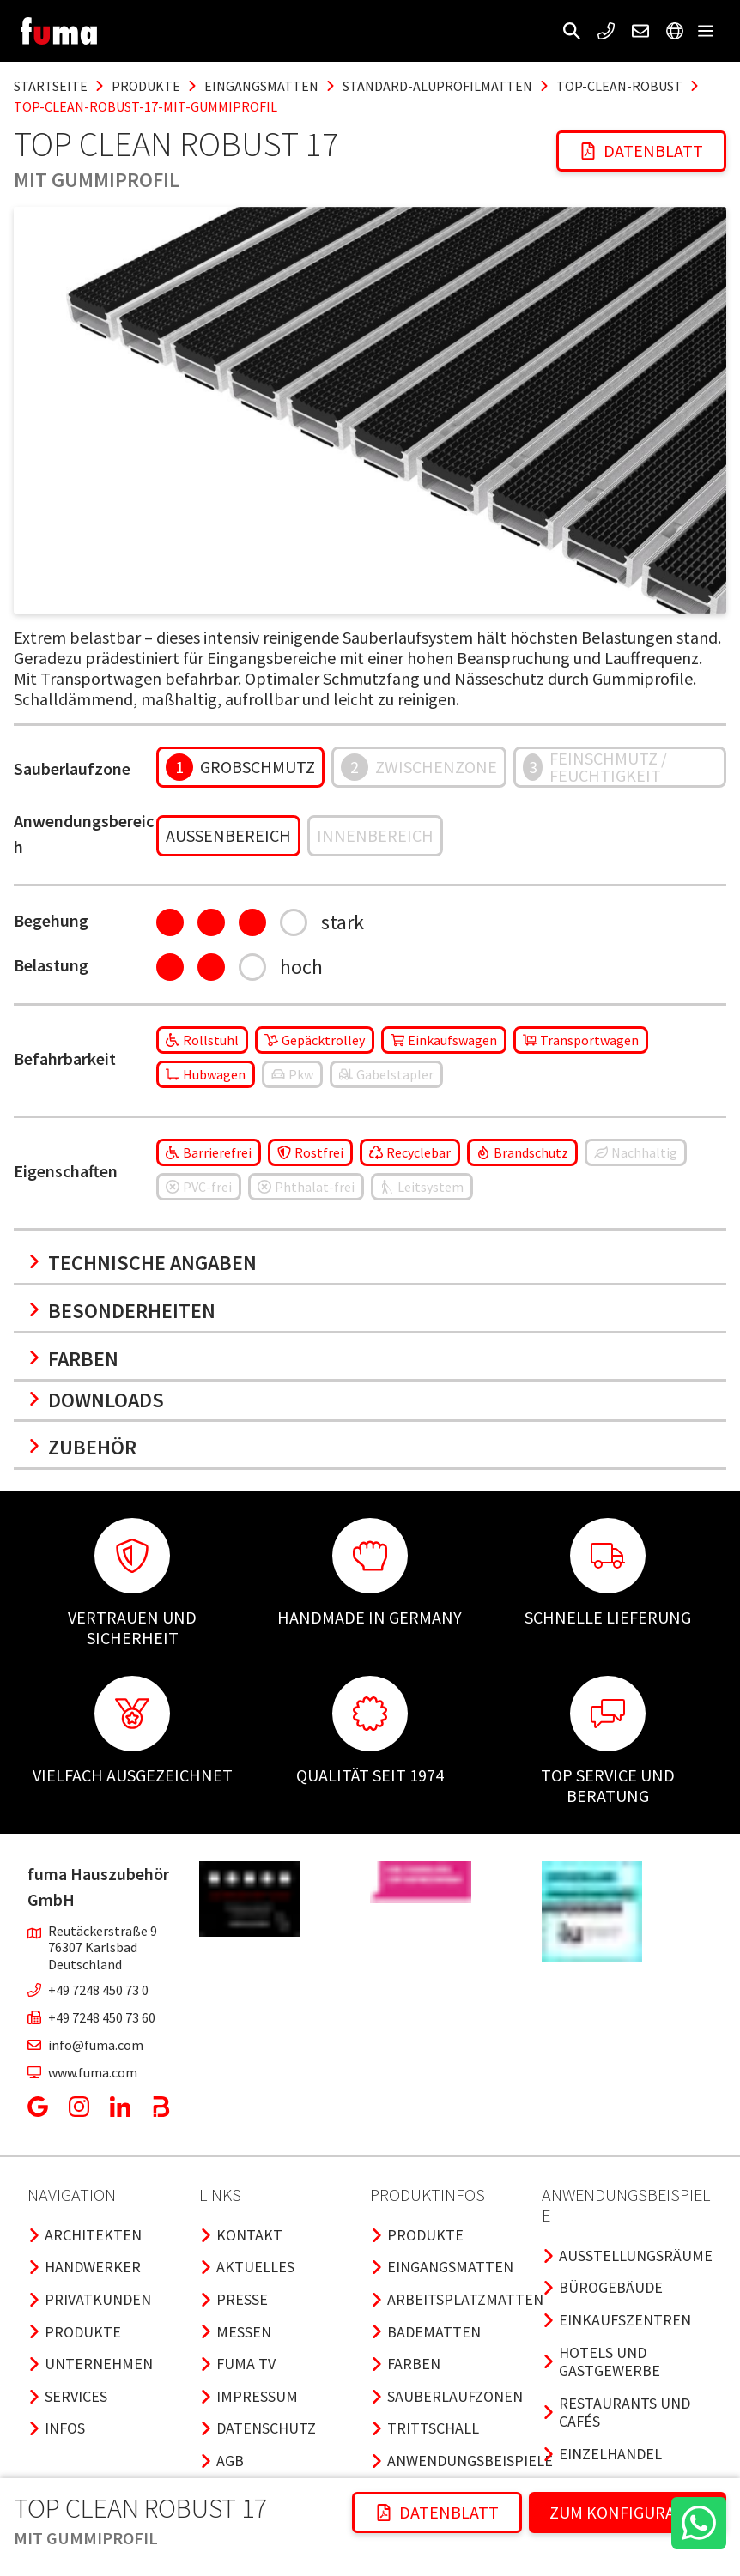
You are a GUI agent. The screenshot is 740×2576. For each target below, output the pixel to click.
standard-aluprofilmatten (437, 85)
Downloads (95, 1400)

* * *

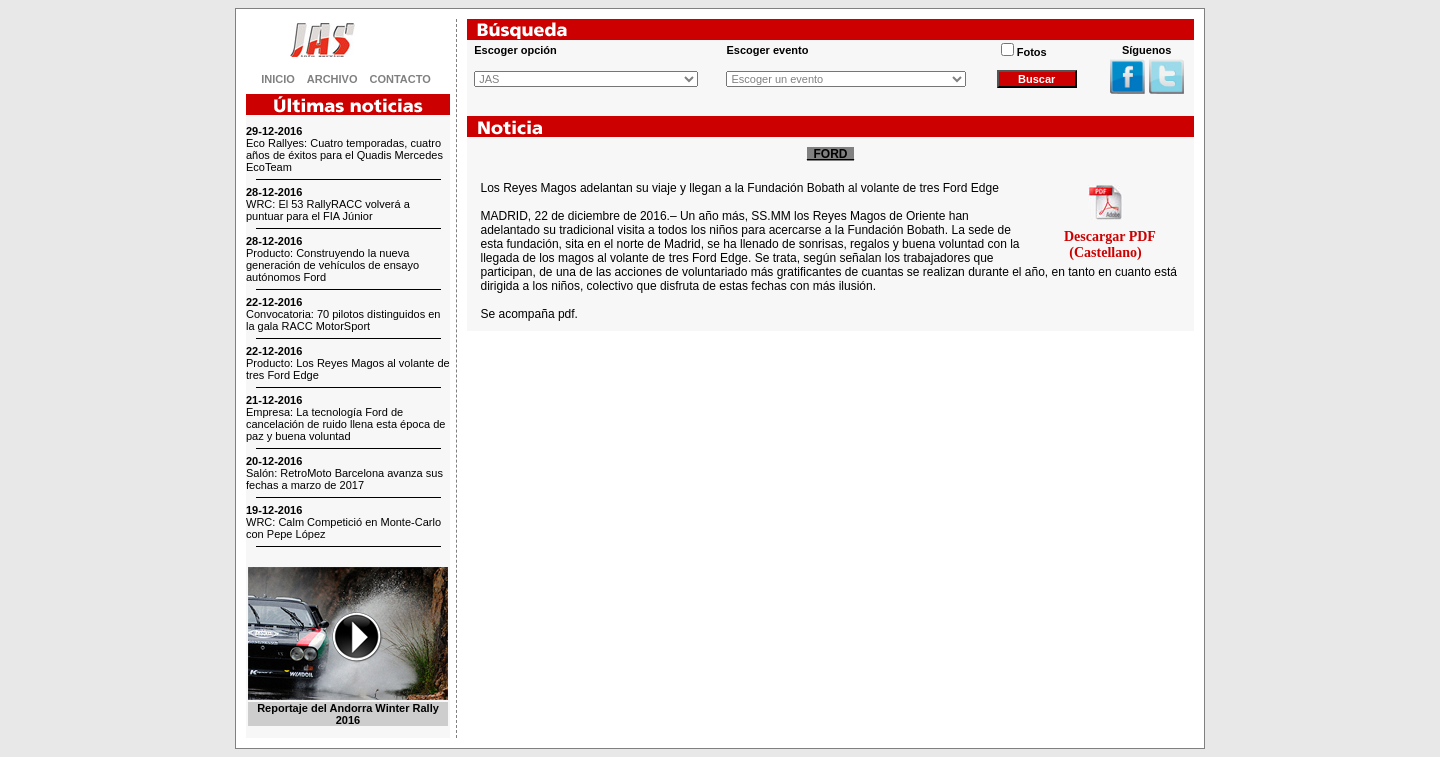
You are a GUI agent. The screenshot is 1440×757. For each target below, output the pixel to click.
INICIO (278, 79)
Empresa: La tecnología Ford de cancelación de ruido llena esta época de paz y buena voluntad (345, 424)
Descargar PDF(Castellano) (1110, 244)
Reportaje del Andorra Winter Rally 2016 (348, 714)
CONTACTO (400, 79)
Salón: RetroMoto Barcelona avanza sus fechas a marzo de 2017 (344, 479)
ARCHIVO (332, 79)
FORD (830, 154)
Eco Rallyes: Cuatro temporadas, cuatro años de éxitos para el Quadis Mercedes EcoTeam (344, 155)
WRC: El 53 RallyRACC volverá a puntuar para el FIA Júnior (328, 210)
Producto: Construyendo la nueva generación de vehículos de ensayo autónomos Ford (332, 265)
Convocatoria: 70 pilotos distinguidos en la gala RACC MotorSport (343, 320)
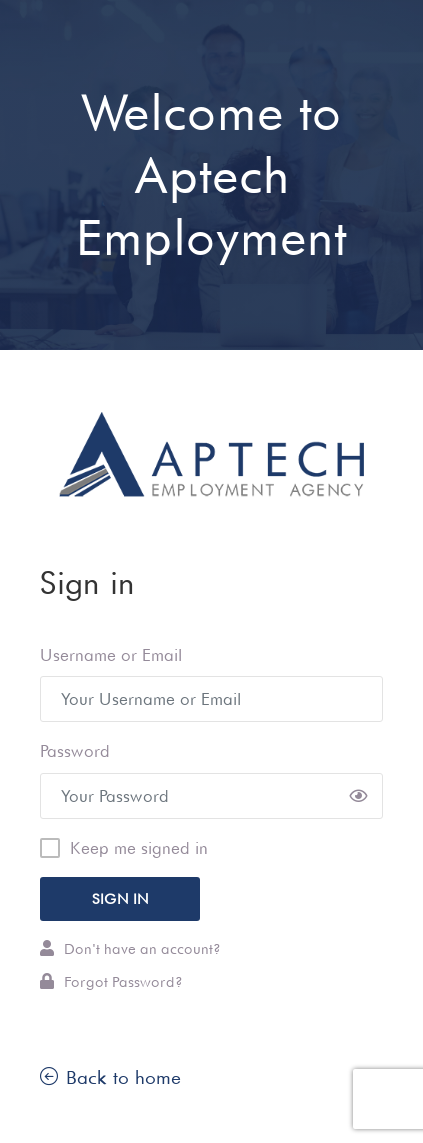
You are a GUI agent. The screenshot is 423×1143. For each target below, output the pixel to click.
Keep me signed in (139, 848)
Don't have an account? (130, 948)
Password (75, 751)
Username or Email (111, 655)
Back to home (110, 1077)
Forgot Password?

▶ _Directions for this task_: Please rescale the entries in the stretch from the line containing "You are a GUI agent. The screenshot is 423×1143." through the line containing "Forgot Password?", giving only those lines and writing each one out again with its request text unchanged. Multiply every click coordinate in the answers by 1.65 and round it to a whole number, with halves rounded up.

▶ _Response to this exercise_:
You are a GUI agent. The screenshot is 423×1143. For each target below, output the pixel to click.
Keep me signed in (229, 1399)
Don't have an account? (215, 1564)
Password (124, 1239)
Username or Email (183, 1081)
Back to home (182, 1777)
Forgot Password?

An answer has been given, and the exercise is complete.